Diaspóricas – O Show é fruto da série documental Diaspóricas, realizada em 2022, sobre mulheres negras que produzem Música Preta Brasileira no cenário nacional. Com apresentações de estreia em São Paulo e em Goiânia, o espetáculo envolve a apresentação de um trabalho autoral coletivo entre musicistas negras de Goiás, participantes da 1ª temporada da série.

 

A música brasileira é uma mulher negra. Diaspóricas – O Show – é fruto da primeira temporada da série documental Diaspóricas, realizada em 2022, sobre a Música Preta Brasileira, feita pelas mãos, pelas bocas, pelos ouvidos e pelo sentir de mulheres que se encontram em Goiás.

A estreia foi em São Paulo, nos dias 15 e 16/10,  e em Goiânia a apresentação será no dia 26 de outubro, Teatro Sesc-Centro, às 20 horas.  O espetáculo envolve a apresentação de um trabalho autoral coletivo entre musicistas negras de Goiás, participantes da 1ª temporada da série.

Mulheres cerradeiras, amefricanas, sonoras, pretas e centrais. As musicistas Sonia Ray, Lene Black, Nina Soldera e Érika Ribeiro se encontraram para a produção dos cinco episódios da série, reconheceram-se em um encontro musical experimental, autêntico e emocionante e continuaram se conectando musicalmente.

As artistas desenvolvem carreiras individuais e Diaspóricas – O Show – é a consonância dessas trajetórias que resulta em um trabalho autoral coletivo de produzir música preta juntas. O programa traz um repertório que tem como referência a ancestralidade atravessada pelas histórias das artistas.

Mulheres pretas

A primeira temporada da série Diaspóricas (projeto audiovisual de curtas documentários realizado majoritariamente por mulheres negras) foi lançada em 2022 e está disponível gratuitamente no Canal Diaspóricas, no YouTube (https://www.youtube.com/@diasporicas1595). Os episódios reafirmam a presença histórica de artistas negras na música nacional, em um cenário de resiliência e de resistência das artistas diante de opressões estruturais como o racismo e o sexismo no universo profissional da música.

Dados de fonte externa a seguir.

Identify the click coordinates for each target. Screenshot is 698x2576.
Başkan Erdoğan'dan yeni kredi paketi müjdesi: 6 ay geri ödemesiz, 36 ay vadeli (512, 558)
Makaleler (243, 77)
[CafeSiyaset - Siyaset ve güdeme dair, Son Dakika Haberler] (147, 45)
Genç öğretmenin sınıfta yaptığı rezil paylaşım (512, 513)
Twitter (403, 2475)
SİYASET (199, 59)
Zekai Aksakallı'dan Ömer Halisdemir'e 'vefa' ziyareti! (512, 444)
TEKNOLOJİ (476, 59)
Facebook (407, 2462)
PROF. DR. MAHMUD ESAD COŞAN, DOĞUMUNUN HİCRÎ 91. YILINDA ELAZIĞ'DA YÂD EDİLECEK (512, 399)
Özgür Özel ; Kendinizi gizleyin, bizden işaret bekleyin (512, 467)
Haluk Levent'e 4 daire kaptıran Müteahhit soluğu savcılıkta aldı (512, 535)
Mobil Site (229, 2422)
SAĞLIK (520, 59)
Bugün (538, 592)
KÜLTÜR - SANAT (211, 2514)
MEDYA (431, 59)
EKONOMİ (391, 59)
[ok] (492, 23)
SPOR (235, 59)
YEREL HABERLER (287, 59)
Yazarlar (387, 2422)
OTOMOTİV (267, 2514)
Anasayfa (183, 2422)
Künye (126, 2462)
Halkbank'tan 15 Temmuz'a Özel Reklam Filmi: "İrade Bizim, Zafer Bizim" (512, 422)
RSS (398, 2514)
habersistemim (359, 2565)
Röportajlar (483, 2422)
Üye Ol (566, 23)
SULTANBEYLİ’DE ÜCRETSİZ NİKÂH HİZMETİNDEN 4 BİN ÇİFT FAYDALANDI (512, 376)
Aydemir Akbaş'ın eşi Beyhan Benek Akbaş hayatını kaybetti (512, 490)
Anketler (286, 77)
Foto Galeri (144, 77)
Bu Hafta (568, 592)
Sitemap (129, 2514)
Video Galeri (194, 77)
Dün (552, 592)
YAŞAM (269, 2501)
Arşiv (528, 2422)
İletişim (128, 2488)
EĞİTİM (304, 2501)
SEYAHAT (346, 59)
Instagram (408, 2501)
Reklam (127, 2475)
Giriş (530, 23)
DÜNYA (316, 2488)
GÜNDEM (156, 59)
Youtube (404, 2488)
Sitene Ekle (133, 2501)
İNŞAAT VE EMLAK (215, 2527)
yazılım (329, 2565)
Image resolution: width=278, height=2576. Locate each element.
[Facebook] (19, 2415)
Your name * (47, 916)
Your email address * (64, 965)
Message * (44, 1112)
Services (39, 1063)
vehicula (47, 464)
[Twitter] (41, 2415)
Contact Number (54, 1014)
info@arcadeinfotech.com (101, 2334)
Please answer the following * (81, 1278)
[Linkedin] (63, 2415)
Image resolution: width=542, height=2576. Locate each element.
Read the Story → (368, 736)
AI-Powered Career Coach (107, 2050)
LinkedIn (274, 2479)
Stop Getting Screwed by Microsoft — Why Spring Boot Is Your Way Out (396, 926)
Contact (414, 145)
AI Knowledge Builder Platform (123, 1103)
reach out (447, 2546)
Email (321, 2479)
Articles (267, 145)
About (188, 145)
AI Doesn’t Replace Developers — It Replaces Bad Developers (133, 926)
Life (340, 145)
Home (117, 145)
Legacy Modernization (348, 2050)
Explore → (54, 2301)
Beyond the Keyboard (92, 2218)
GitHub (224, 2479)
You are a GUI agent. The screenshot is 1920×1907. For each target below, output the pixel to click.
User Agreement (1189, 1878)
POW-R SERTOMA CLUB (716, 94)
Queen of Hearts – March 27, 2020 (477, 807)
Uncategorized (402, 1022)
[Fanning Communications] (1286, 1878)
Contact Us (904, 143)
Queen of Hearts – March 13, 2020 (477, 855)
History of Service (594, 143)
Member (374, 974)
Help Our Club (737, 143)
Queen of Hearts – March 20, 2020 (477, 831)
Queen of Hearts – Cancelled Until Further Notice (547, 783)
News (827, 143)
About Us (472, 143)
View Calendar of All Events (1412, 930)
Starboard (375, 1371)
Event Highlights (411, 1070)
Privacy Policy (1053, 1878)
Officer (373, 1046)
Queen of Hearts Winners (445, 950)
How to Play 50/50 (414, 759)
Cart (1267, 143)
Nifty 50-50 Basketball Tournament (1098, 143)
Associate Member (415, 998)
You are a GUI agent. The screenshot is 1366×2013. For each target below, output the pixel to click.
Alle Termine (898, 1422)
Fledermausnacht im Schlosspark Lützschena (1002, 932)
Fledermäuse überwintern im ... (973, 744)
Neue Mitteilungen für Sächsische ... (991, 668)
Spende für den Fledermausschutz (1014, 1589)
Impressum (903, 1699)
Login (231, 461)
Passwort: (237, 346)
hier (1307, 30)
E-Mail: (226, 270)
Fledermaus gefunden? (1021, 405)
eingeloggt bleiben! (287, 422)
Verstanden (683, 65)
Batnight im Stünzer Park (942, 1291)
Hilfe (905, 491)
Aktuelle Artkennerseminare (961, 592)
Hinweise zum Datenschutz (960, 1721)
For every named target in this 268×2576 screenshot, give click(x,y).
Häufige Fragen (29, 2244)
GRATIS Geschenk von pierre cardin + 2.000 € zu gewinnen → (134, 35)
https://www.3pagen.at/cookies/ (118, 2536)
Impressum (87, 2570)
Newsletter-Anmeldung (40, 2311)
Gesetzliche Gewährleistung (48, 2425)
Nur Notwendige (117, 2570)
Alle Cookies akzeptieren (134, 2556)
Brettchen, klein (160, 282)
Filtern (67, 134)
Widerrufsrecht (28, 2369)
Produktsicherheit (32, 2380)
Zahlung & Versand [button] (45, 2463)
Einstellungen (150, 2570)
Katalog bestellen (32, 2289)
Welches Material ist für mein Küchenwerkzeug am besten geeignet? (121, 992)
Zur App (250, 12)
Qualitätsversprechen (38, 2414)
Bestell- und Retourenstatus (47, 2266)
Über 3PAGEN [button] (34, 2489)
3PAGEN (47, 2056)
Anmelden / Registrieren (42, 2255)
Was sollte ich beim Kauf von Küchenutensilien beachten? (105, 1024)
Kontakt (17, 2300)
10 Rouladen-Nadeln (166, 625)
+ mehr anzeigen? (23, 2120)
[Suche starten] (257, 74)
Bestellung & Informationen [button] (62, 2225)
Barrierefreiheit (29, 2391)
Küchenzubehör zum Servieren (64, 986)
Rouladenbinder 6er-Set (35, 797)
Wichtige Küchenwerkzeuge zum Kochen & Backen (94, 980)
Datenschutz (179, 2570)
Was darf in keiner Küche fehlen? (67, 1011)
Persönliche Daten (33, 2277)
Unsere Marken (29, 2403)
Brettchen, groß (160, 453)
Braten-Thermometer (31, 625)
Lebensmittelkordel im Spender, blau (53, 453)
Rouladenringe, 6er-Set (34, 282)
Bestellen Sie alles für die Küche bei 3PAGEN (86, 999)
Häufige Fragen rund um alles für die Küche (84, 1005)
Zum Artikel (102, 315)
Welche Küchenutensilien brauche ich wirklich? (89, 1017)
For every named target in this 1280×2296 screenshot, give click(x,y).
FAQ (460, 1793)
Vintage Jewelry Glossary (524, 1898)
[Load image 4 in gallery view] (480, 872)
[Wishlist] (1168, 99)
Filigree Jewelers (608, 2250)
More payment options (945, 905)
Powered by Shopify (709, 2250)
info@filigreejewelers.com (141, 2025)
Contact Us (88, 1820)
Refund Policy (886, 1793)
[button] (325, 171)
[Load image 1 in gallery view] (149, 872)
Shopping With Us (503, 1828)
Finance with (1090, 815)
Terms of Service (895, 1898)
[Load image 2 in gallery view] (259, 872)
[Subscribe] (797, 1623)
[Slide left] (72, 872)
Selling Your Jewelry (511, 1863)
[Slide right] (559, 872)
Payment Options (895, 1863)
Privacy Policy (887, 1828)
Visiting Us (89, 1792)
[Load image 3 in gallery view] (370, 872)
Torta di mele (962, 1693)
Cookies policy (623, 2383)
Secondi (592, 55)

Diaspórica traz como protagonistas a compositora, cantora e violonista, Érika Ribeiro; a cantora Nina Soldera; a contrabaixista Sonia Ray e a percussionista Lene Black. As artistas trouxeram seus processos pessoais de superação do racismo e do sexismo a partir do caminhar com a Música Preta. Conheça um pouco de cada uma delas:

Sonia Ray desenvolve um intenso trabalho como contrabaixista, compositora, escritora e professora no curso de música da Escola de Música e Artes Cênicas da Universidade Federal de Goiás (Emac/UFG). É artista convidada da Associação Internacional de Contrabaixistas desde 1993. Atua como solista em eventos no Brasil e internacionais, com destaque pela recente turnê realizada nos Estados Unidos em junho de 2023 e pela Turnê Europeia Qualea Trio de seu grupo, que passou por Portugal, França, Itália, Turquia e Noruega em 2019.

Lene Black é percussionista, com uma pesquisa musical debruçada sobre as raízes afro na música brasileira. Desenvolve um trabalho marcante acompanhando grupos-destaque da cultura goianiense como Dona da Roda, Terra Cabula, Banda Madá e o Trio Ilu Orin.

Nina Soldera é cantora, compositora, atriz e produtora cultural, com trajetória longínqua no cenário artístico de Goiás. Atua como vocalista na Banda MundHumano, que se destaca por uma sonoridade híbrida conectada às influências da mãe África na música brasileira e universal.

Érika Ribeiro é violonista, cantora e compositora, com uma produção autoral que ultrapassa 100 obras registradas. Apresenta-se regularmente no cenário nacional da música popular. Com sensibilidade única, tem conquistado o público, principalmente, feminino, com o recente trabalho, o álbum “Afrodisíaca”, que traz canções com narrativas pessoais em que muitas mulheres se reconhecem.